Pourtant en 1825, le Beagle est réhabilité. L’artillerie est réduite, un mât est ajouté et voilà le Beagle transformé en navire de recherche ! Ses débuts en tant que navire d’exploration scientifique sont difficiles. En 1826, le bateau part pour son premier voyage, direction la Patagonie et la Terre de feu, avec à sa tête le commandant Pringle Stocks. Mais le voyage tourne court. Le commandant, victime de la solitude, tombe en dépression et tente même de suicider !
En 1831, un nouveau commandant le remplace, un jeune aristocrate Robert FitzRoy, qui deviendra l’un des premiers météorologues du monde.
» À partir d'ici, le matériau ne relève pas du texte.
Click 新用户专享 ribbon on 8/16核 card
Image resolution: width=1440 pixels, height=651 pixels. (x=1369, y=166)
Pour éviter qu’un drame comme celui de Pringle Stocks se produise, le commandant choisit de partir en compagnie d’un jeune homme, tout juste diplôme de théologie à l’Université de Cambridge : Charles Darwin, qui devient le naturaliste du groupe. Le Beagle part pour son second voyage, qui durera 5 ans du 21 décembre 1831 au 2 octobre 1836. Ce voyage va permettre à Darwin, alors âgé de 22 ans, de développer et de confirmer les théories qu’il avait probablement commencé à esquisser quelques années auparavant. Pourtant élevé dans une tradition créationniste, comme les gens de son époque, et aspirant initialement à devenir pasteur, ce voyage va changer sa vision de l’origine du monde et celles des futures générations.
L'expédition prévue initialement pour deux ans en dura finalement presque cinq. Le bateau les conduira un peu partout dans le monde : au Brésil, au Chili, à Tahiti, en Australie….
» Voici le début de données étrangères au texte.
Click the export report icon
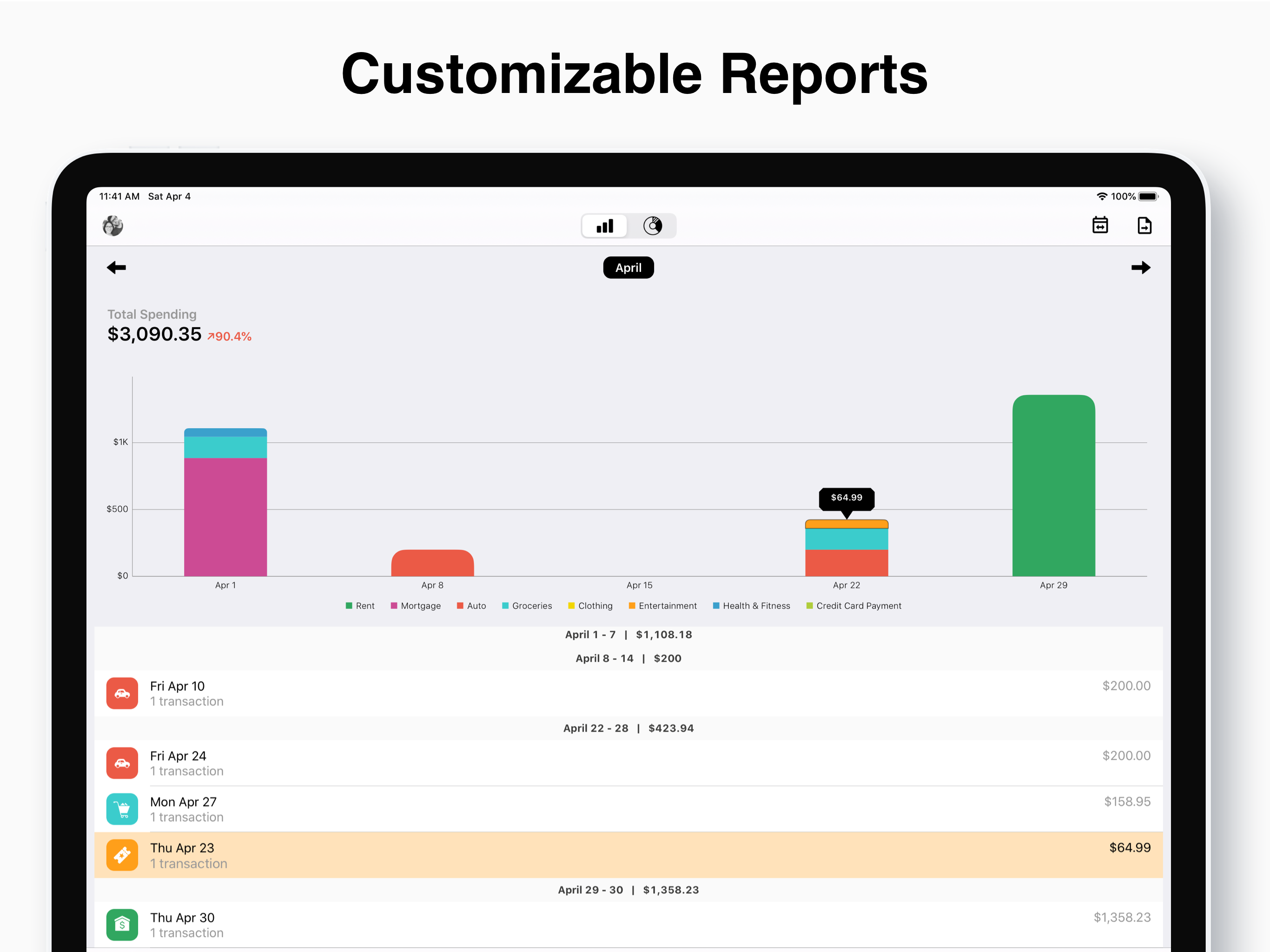 (1144, 225)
De décembre 1831 à février 1832 , le bateau fait le voyage de Plymouth (Angleterre) jusqu’à Bahia (Brésil) où Darwin est choqué par l’esclavage « On avait amené cet homme à une dégradation plus grande que celle du plus infime de nos animaux domestiques.» écrit-il. De février 1832 à octobre 1835 , le bateau explore l’Amérique du Sud.
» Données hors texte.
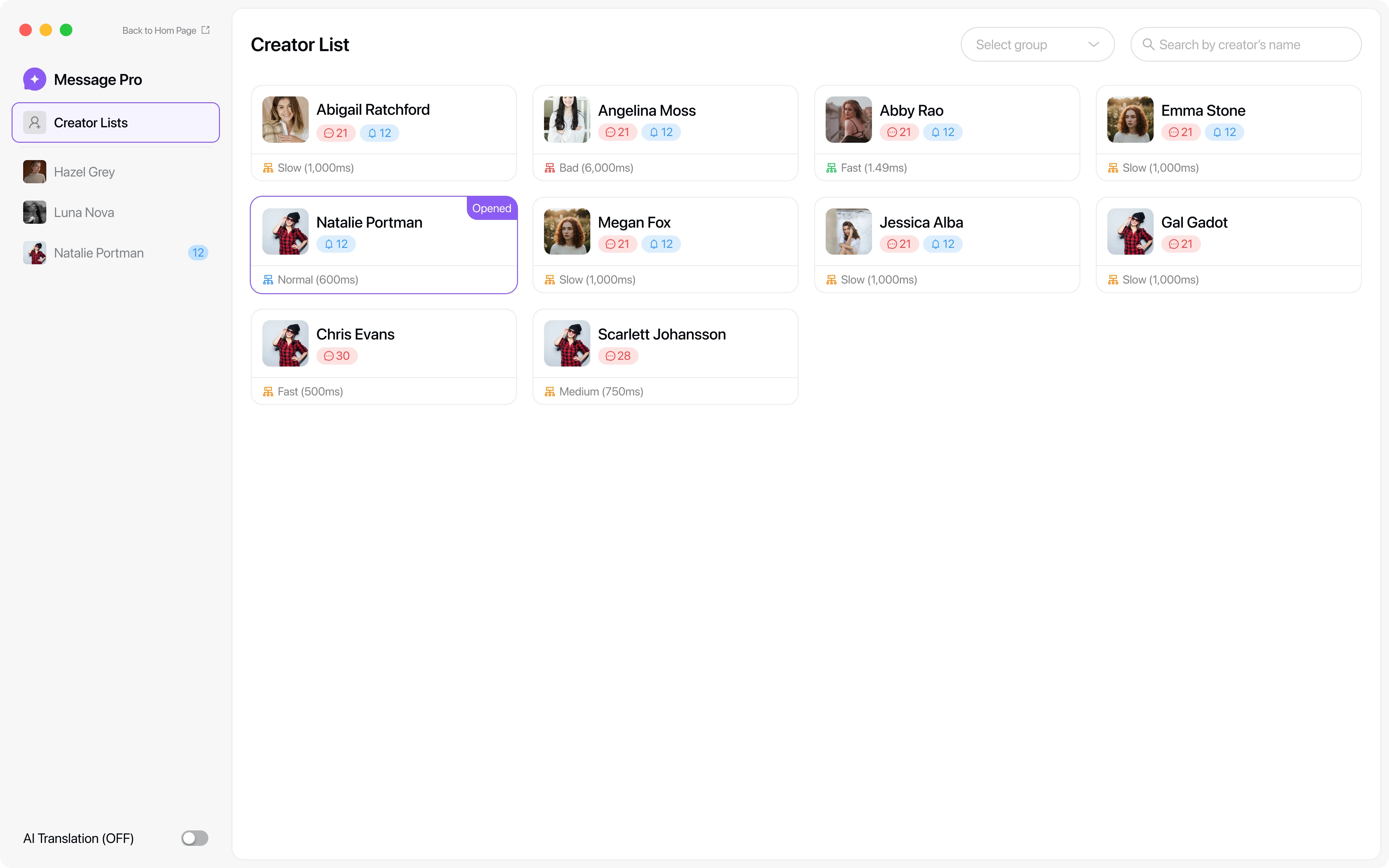
Task: Click Abigail Ratchford's red message count badge
Action: click(336, 133)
A partir d’octobre 1835, l’équipage part explorer les îles Galápagos. C’est sur ces îles que Darwin va développer l’une de ses théories les plus intéressantes, celle de la "sélection naturelle", de la survie des mieux adaptés en observant comment chacune des îles a engendré des espèces de pinsons génétiquement différentes et adaptées à leurs environnements spécifiques. En octobre 1836, le Beagle et son équipage rentre en Angleterre. Darwin ramène un journal de voyage de près de 770 pages et des milliers d’échantillons récoltés durant les expéditions. Vingt-trois ans plus tard, en 1859, son livre L’origine des espèces au moyen de la sélection naturelle, ou la Préservation des races favorisées dans la lutte pour la vie est publié, avec l’impact que l’on connait sur la science.
Pendant ce temps-là, le Beagle continue sa route. En 1837, le Beagle réalise son troisième voyage afin d’étudier la côte australienne sous les ordres du commandant John Clements Wickham.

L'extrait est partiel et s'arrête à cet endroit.